A final implication pertains to the overall low quality of evaluation research in this area. Specific programmatic content, such as details regarding education, apprenticeship, and micro-lending components, were routinely omitted from the literature. The majority of studies in this review additionally lacked a generalizable and controlled study design with objective longitudinal measures. Some findings intended to measure impact were captured anecdotally or based primarily on qualitative inquiry. As a result, the current evidence is both scarce and insufficiently rigorous to determine what specific entrepreneurial and microenterprise development programs are being utilized and the extent to which such initiatives can meaningfully address economic, psychosocial, and related health disparities for inner-city youth, including young black men. While the preliminary evidence suggests that substantial and meaningful gains are possible, more rigorous descriptive and evaluation frameworks are greatly needed.
Limitations
The review’s limitations should be taken into account. All search and screening processes were conducted by a single individual. Therefore, to minimize biases, systematic review methods were rigorously applied and multiple screening rounds were performed. In addition, youth entrepreneurship programs do not clearly fall within a single discipline, and many related studies may have been housed in less-conventional databases. To avoid a potential omission of studies not identified in the bibliographic databases, the review examined the web-based gray literature and reference lists. Yet, some studies may still have been overlooked. It is also possible that publications from youth entrepreneurial programs that did not describe such activities in their reports were also overlooked. As a result, this review best represents a summary of findings from publications available in peer-reviewed and registered trial databases as well as non-peer-reviewed documents posted and searchable online.
Conclusions
This is the first review to-date to examine the impact of entrepreneurial and microenterprise development initiatives on economic, psychosocial, and health outcomes among disadvantaged U.S. minority youth, particularly African-American male youth who are disproportionately affected by poverty, unemployment, and adverse health outcomes.
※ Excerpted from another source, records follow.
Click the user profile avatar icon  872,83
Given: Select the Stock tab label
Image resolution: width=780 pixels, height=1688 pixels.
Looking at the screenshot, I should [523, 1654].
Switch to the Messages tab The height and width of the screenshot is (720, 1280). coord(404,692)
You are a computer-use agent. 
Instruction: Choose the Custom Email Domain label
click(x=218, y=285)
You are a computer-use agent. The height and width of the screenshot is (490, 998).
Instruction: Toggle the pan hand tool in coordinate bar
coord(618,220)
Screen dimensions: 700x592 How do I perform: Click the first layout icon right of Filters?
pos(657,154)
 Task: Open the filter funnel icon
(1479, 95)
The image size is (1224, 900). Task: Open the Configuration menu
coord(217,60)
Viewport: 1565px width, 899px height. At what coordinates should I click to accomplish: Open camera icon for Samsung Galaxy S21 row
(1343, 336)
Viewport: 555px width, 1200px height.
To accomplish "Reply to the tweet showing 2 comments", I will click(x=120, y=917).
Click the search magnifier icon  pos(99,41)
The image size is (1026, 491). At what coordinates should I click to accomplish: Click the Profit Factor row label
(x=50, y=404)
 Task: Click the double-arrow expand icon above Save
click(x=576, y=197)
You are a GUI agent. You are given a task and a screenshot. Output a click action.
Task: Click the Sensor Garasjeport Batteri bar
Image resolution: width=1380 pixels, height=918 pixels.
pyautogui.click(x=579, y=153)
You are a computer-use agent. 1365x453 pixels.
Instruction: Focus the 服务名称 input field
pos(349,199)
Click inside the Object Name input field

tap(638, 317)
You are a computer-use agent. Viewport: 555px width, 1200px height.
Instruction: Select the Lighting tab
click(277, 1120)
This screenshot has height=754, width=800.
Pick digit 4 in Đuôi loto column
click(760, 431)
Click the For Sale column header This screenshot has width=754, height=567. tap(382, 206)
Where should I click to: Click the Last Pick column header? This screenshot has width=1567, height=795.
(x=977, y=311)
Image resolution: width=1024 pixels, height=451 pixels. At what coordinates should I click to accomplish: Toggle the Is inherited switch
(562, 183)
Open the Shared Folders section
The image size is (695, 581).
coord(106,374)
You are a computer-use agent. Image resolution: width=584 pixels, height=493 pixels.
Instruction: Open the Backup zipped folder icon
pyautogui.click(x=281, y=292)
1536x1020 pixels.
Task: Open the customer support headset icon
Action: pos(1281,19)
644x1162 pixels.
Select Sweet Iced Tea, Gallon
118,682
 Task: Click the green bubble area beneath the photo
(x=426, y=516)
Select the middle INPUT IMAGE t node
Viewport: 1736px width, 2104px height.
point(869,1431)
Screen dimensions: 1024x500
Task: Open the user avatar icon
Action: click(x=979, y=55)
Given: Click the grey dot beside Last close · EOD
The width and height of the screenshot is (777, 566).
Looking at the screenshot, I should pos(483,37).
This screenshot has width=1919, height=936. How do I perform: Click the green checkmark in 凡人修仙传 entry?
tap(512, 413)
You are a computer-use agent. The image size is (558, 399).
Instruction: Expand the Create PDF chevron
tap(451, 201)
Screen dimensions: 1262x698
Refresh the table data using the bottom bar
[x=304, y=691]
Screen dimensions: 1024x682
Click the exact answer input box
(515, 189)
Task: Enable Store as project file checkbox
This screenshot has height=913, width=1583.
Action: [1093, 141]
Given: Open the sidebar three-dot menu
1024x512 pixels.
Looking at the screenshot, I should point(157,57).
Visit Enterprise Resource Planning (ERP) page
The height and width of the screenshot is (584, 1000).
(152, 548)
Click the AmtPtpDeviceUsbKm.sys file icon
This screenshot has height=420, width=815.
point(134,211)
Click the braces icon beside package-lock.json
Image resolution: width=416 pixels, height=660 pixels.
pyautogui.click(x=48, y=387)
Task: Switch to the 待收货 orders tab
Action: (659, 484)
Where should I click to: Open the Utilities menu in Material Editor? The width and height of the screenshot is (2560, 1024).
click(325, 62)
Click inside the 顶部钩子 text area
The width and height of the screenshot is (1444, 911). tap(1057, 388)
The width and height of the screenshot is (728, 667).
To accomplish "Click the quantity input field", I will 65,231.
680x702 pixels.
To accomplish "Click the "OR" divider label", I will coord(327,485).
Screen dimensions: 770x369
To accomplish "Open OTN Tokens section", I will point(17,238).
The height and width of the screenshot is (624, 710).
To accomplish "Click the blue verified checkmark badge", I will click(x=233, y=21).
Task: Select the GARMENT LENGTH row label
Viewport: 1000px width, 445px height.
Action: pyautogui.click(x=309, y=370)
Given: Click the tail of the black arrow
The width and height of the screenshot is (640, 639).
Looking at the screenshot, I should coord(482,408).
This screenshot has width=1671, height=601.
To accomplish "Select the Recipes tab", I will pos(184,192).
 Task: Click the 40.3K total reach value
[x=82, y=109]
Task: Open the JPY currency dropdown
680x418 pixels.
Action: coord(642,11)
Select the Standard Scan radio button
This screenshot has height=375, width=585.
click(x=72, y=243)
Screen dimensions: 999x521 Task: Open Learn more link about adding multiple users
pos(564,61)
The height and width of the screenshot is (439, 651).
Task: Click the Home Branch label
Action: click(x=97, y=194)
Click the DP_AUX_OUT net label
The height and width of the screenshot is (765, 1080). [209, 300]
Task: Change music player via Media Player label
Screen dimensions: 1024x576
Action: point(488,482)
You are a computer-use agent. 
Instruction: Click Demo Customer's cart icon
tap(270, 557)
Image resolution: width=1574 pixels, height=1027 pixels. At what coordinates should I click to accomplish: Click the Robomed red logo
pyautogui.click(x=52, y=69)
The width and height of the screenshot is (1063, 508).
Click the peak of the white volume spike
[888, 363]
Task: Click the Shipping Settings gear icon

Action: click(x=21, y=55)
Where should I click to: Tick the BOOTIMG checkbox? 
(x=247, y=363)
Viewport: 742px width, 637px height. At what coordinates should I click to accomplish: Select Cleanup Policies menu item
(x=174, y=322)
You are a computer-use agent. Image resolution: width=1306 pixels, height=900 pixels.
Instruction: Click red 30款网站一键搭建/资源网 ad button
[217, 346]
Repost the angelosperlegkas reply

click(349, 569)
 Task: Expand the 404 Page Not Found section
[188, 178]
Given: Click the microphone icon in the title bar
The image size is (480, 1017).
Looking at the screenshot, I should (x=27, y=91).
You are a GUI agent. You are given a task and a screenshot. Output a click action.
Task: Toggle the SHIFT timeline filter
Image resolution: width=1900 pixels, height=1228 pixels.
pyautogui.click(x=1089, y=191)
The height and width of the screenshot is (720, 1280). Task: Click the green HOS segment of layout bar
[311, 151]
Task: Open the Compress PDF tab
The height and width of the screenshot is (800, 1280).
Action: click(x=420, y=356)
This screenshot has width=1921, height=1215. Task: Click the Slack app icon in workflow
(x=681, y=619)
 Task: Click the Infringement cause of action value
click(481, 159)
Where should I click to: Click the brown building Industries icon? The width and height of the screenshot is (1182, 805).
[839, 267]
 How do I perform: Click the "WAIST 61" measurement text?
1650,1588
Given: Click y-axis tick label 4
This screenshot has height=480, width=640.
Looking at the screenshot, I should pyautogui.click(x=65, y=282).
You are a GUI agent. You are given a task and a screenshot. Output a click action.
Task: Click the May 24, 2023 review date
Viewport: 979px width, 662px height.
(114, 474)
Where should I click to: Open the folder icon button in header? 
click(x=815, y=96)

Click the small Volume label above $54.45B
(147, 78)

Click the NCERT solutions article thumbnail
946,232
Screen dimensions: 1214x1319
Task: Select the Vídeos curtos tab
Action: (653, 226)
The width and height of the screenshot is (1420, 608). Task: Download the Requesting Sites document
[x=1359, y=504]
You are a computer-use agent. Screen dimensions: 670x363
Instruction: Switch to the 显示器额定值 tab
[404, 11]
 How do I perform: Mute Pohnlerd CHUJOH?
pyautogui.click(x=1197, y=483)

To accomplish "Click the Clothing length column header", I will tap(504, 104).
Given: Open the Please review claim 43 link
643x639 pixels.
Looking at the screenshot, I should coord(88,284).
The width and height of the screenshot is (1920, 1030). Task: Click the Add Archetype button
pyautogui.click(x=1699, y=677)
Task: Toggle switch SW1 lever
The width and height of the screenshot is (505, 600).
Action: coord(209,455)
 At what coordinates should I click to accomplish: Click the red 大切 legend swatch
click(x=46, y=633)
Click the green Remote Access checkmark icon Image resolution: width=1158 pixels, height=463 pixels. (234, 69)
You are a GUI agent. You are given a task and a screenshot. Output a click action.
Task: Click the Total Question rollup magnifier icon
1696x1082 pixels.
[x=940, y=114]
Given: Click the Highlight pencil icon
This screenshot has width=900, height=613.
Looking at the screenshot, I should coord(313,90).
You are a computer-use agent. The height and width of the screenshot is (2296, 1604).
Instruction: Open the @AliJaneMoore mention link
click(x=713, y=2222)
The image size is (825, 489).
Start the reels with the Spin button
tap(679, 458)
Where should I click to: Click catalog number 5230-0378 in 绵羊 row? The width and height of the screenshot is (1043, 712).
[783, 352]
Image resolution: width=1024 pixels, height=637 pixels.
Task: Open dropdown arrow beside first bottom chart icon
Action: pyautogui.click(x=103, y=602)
Preliminary findings suggest that entrepreneurial programs can positively impact youth’s economic and psychosocial functioning and result in healthier decision-making. However, integrated health and microenterprise models are virtually non-existent in the U.S., despite accumulating evidence in resource-poor international settings. There is an urgent need to increase implementation and evaluation efforts, using innovative and robust designs, to reach greater numbers of underprivileged, minority young men.